Is there a correct answer to the quandary presented by the title of American director Jim Jarmusch's latest film? The invocations of romanticism presented by Only Lovers Left Alive fit in just perfectly with all of the recent work by the veteran of the US' truly independent film scene; over the past two decades, he has been quietly amassing a series of hyper-romantic elegies for a mythical "state of the art" that has been slowly vanishing from under his feet. Ever since the regretful zen noir of the glorious Ghost Dog, nearly all of the director's films have been hushed laments for what once was and no longer can be (none more so, maybe, than his most high-profile work in a long time, Broken Flowers).

     The metaphor could not be plainer than in Only Lovers Left Alive, whose nominal heroes are vampires, the eternal undead; only Mr. Jarmusch's vampires, portrayed soulfully by the ever wondrous Tilda Swinton and a surprising Tom Hiddleston, are aristocrats. They're a vanishing breed of artful, understated elegance, the essence of what makes mankind human distilled into a purity of blood, a generosity of gaze, an attention to detail; all of it setting this genteel elite apart from the "illiterate zombie philistines" condemned to short, miserable lives and unable to appreciate the beauty and art of all that surrounds them.

     It might seem the recipe for a nihilistic, reactionary rant against the passing of the time and the dying of the light; but there's hardly anything nihilistic or reactionary in the film, thanks to Mr. Jarmusch's trademark wry, self-deprecating, self-aware humour. Eve and Adam, his undead heroes, seem to revel in the quiet domesticity of a long-time couple (there are times where Only Lovers Left Alive seems like a nocturnal, subversive sitcom), enjoy long drives at night, affect a numbed, too-cool-for-school existence, seem to live in a cloistered world of their own. Their paradise is a decrepit Detroit mansion, a haven from which the unstoppable lust of Eve's sister Ava (Mia Wasikowska, playing the snake) eventually chases them. And, when push comes to shove, even these aesthetes that seem to hover above us will allow their animal nature to come to the fore.

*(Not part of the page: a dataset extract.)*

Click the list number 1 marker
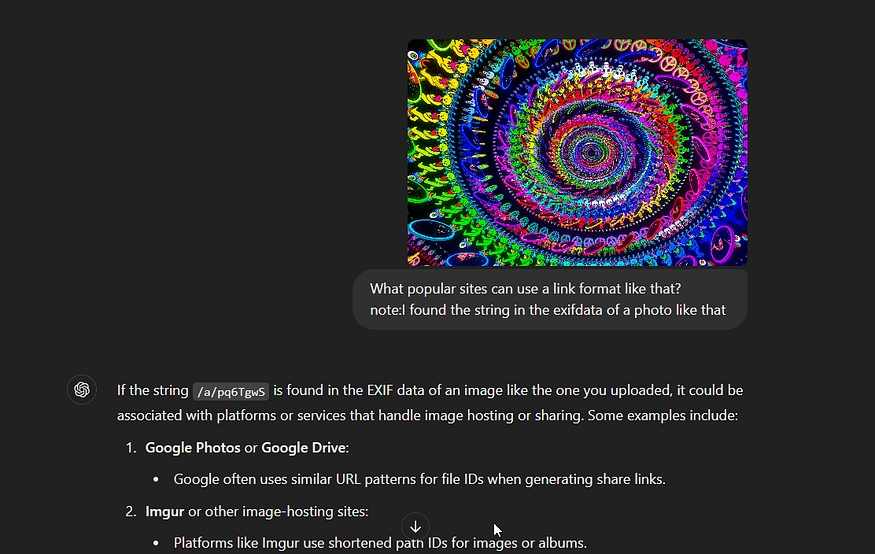Viewport: 875px width, 554px height. pyautogui.click(x=131, y=448)
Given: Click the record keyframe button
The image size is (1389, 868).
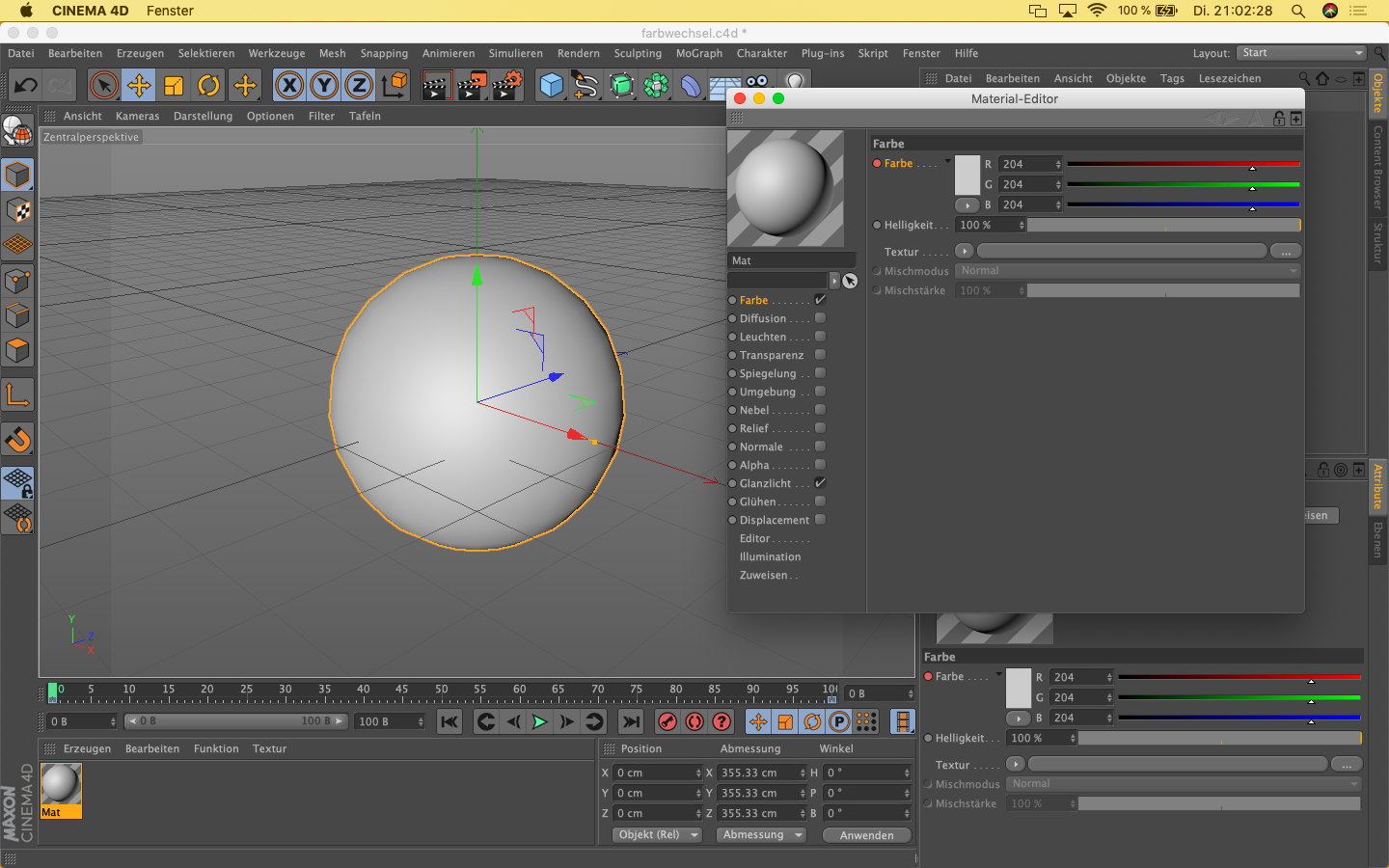Looking at the screenshot, I should (667, 721).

     Does all of this make Only Lovers Left Alive a mere tongue-in-cheek provocation or a sincerely genuine proposition? Personally, I think it the latter, its elegy for what was and the need to move forward climaxing at the impossibly romantic ending that reminds me (improbably, yes, I know) of John Wayne's graveside talks in She Wore a Yellow Ribbon. Regardless, this is a spellbinding, masterful work, a slow-motion love story guided with infinite elegance by Mr. Jarmusch's hyper-classic handling, hypnotising the viewer through the layered electrics of Jozef van Wissem's score (with contributions from the director's own rock band, Sqürl) and the hushed, earthy nocturnal tones of Yorick le Saux's murky cinematography. These vampires who remain desperately in love against all odds are, like all of Mr. Jarmusch's heroes, the art lovers, the misfits, the freaks, the people struggling to survive in a world that seems to no longer appreciate what living is worth. That they are the undead is yet another smart, self-aware wink in a film whose nooks and crannies are a who's who of what's what in pop culture.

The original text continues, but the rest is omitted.